Implications for Resource Managers
Marder quotes Paul Dayton, of the Scripps Institution of Oceanography, as saying: '... we manage through the Endangered Species Act ... it's a horrible way to manage ecosystems ... we're trying to save little fragments ...' , and Estes (Science 2011) makes the point that by looking at ecosystems primarily from the bottom up, resource managers have been focusing on only half of a very complex equation.

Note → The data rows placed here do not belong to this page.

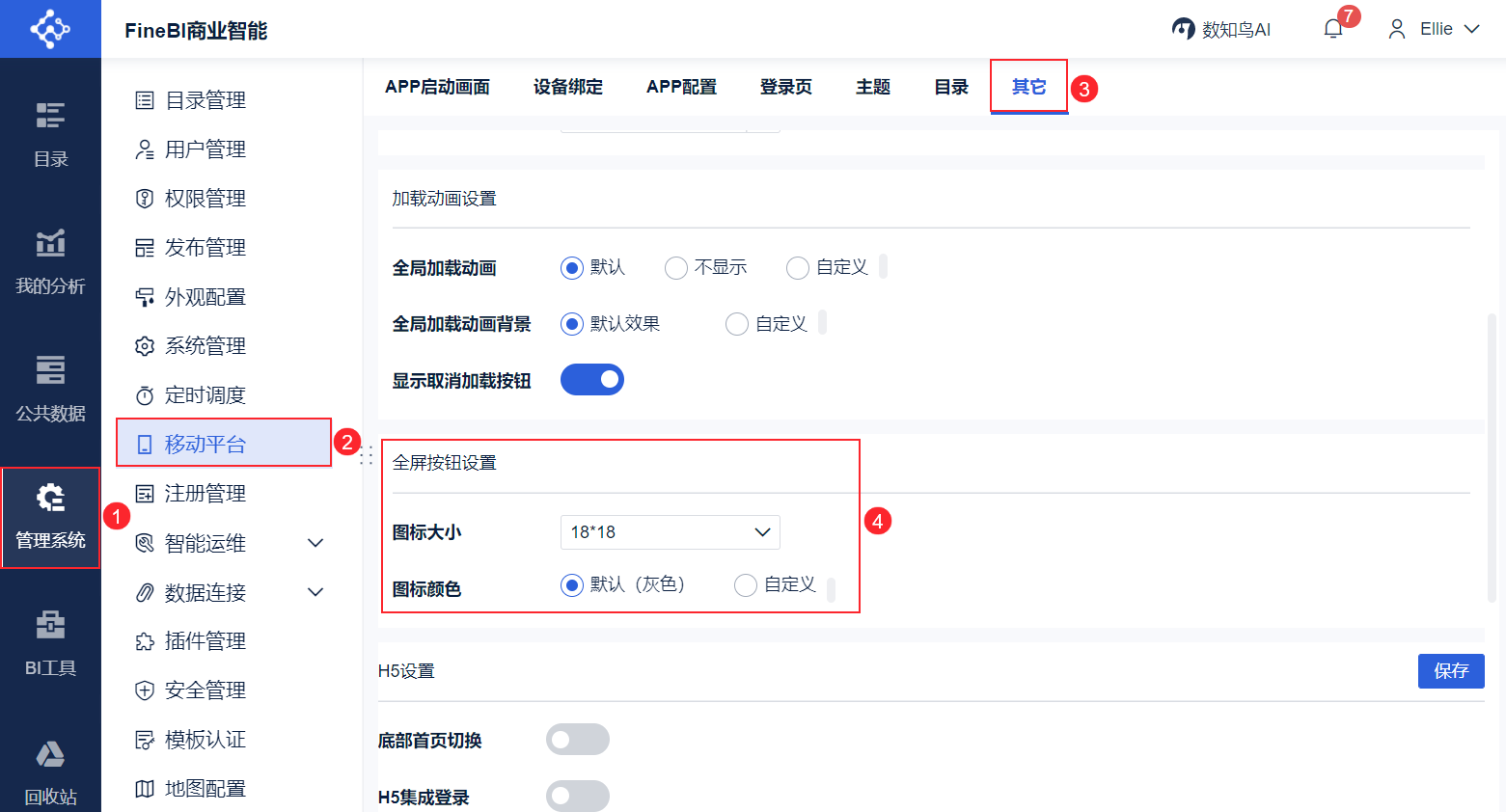
Task: Open 我的分析 in the left sidebar
Action: point(50,260)
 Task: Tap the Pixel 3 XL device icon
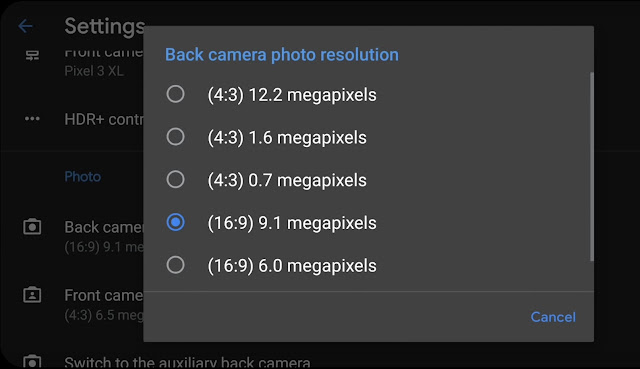pyautogui.click(x=32, y=55)

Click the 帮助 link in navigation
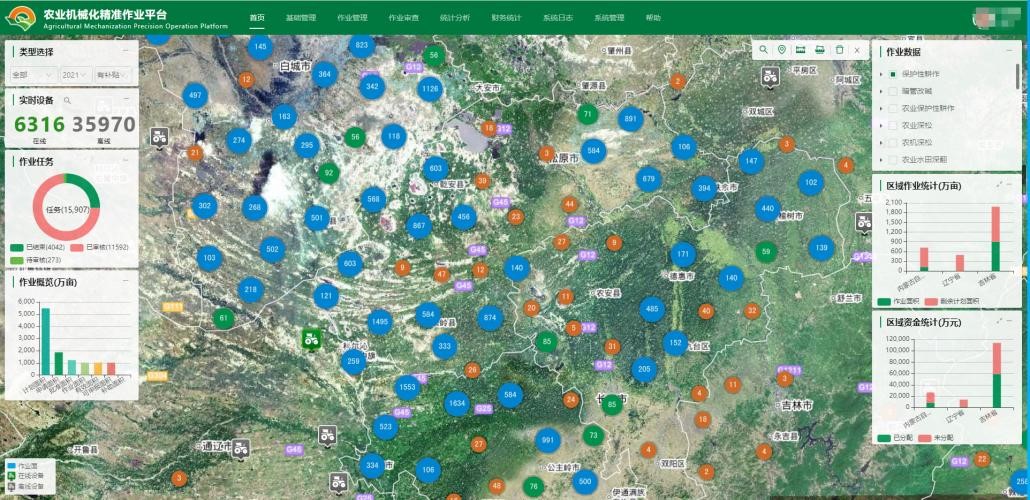coord(653,18)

This means that managing ecosystems needs to take into account a vast number of animal-animal, animal-plant, plant-plant (and fungi, algae, micro-organism, ...) interactions if they are to be effective. The real problem is that most of what is needed has never been researched.
And – it is worth remembering that the top predator of all is, of course, us!
Sources:
- 'Trophic Downgrading of Planet Earth', Estes and Pikitch - Science, July 15 2011.
- 'Loss of top animal predators has massive ecological effects' - Science News, 2011.
- 'Loss of Top Predators Has More Far-Reaching Effects than Thought', Jenny Marder - Scientific American, 2011.